Many of the models were adorable, and Rose had appreciated a number of them for their kindness, their gentle souls, but more than anything she would look at them and each time be thrown into personal chaos.
Charles Nadeau was a photographer for whom she’d worked for years, and there was more tenderness in his eyes than his photographs. Pictures had to sell and selling was something that had to hit you square in the jaw, take you by the throat, at least that’s what you heard everywhere that women became merchandise.
Charles the photographer didn’t fall for models, against all odds he preferred Rose. Charles would
remain for Rose a man who had fallen from heaven and given birth to her among the models, he had given her substance among the most beautiful of them, gradually beginning to notice her, over time, invisible in the pictures but always at his side, in the same studio, carting around the clothes and hanging them on racks, clothes chosen according to the desired degree of nudity.

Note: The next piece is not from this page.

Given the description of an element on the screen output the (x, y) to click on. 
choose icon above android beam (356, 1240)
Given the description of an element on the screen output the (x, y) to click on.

Charles had loved her for years, Rose could never deny it, even after he’d left her. Her best memories were of the pictures that she was the centre of. Life is fabulous when it puts the lie to theory. Theories are built on disappointment, they aren’t constructed to tell the truth but to force the truth to reveal itself and reject life, this she believed sometimes, when life was sweet, when a man had given her meaning.

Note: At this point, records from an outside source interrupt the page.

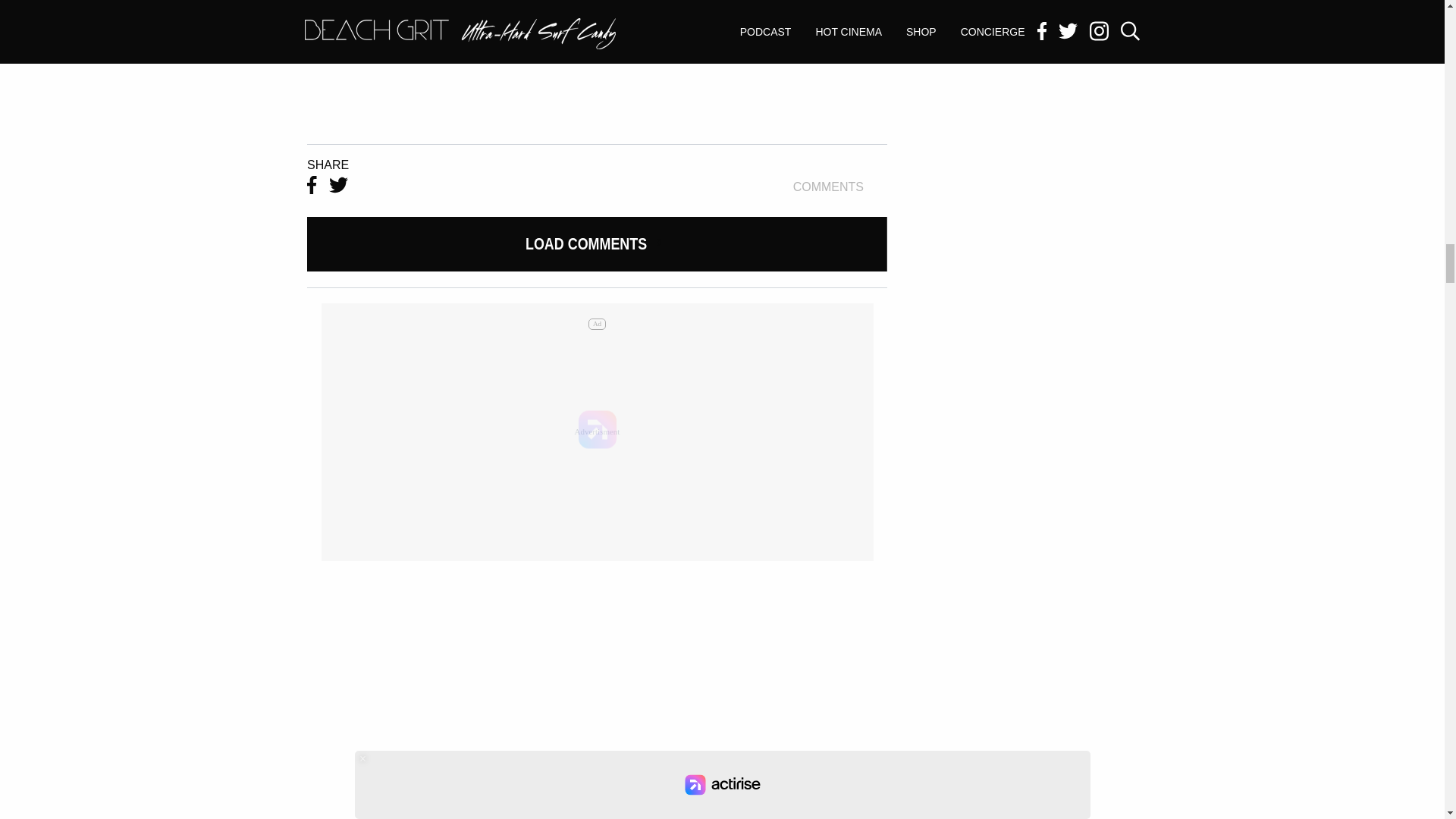
Share on Twitter (839, 187)
Given the description of an element on the screen output the (x, y) to click on. 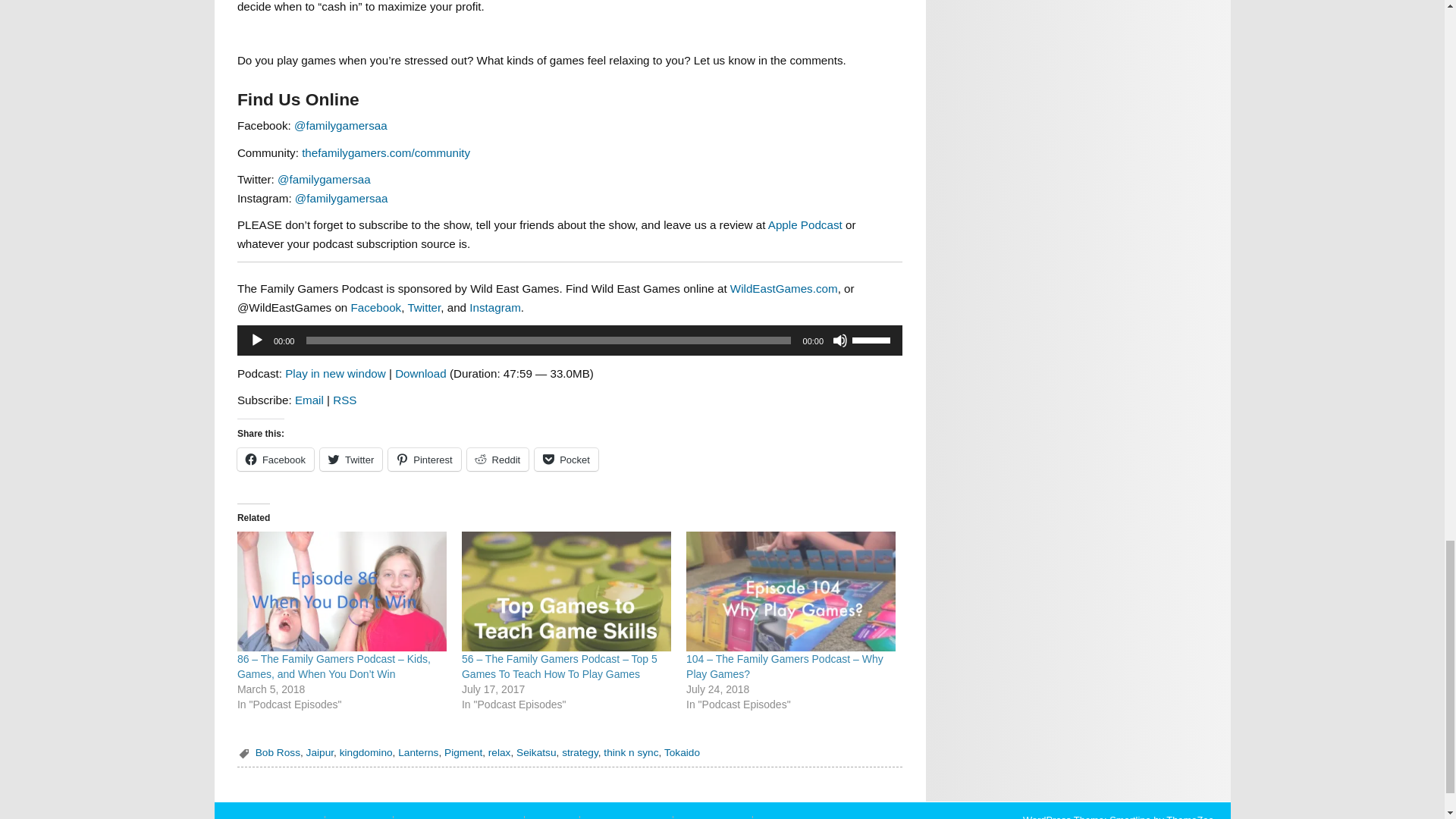
Click to share on Pinterest (424, 458)
Click to share on Facebook (275, 458)
Download (420, 373)
Play (256, 340)
Click to share on Pocket (566, 458)
Subscribe via RSS (344, 399)
Click to share on Twitter (350, 458)
Apple Podcast (805, 224)
Click to share on Reddit (498, 458)
Mute (839, 340)
WildEastGames.com (784, 287)
Instagram (494, 307)
Facebook (375, 307)
Twitter (424, 307)
Subscribe by Email (309, 399)
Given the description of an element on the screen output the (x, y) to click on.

Their story lasted five years. These days, Rose figured, that was a respectable length of time. Surely it would have gone on longer if not for Rose’s mistake. Without meaning to, she had styled Julie the way she styled the models. She placed her in Charles’ lens by making her move over to his side, his life, his work, and Julie let it happen the same way models let themselves be made-up, not out of vanity or cruelty, but boredom. Today Rose could say it: Julie was bored because her body had outlived the death of her soul, as Julie herself once told her. There was nothing in her body—a concept hard to understand if you’ve never died yourself—but her body remained sensitive to the life that existed outside it, and that life was a hard thing to tolerate. In emptiness movement no longer existed, or barely did at all: love and hate, basic feelings, had been replaced by the two monoliths of torpor and irritability.
ROSE WAS WITH CHARLES the first time they saw her, one afternoon at the Nautilus on the corner of Mount Royal and Saint Lawrence. The place practically empty, the air conditioning blowing hard enough to dry the skin off your bones, a lot of men for once, moving equipment that shifted more air than muscles, groans accompanied the lifting of weights, and Julie among the men with her body just muscled enough, developed with elegance, with her body that, for those who couldn’t see past her façade, seemed filled with as much life as anyone else’s; Julie looked like she had a soul.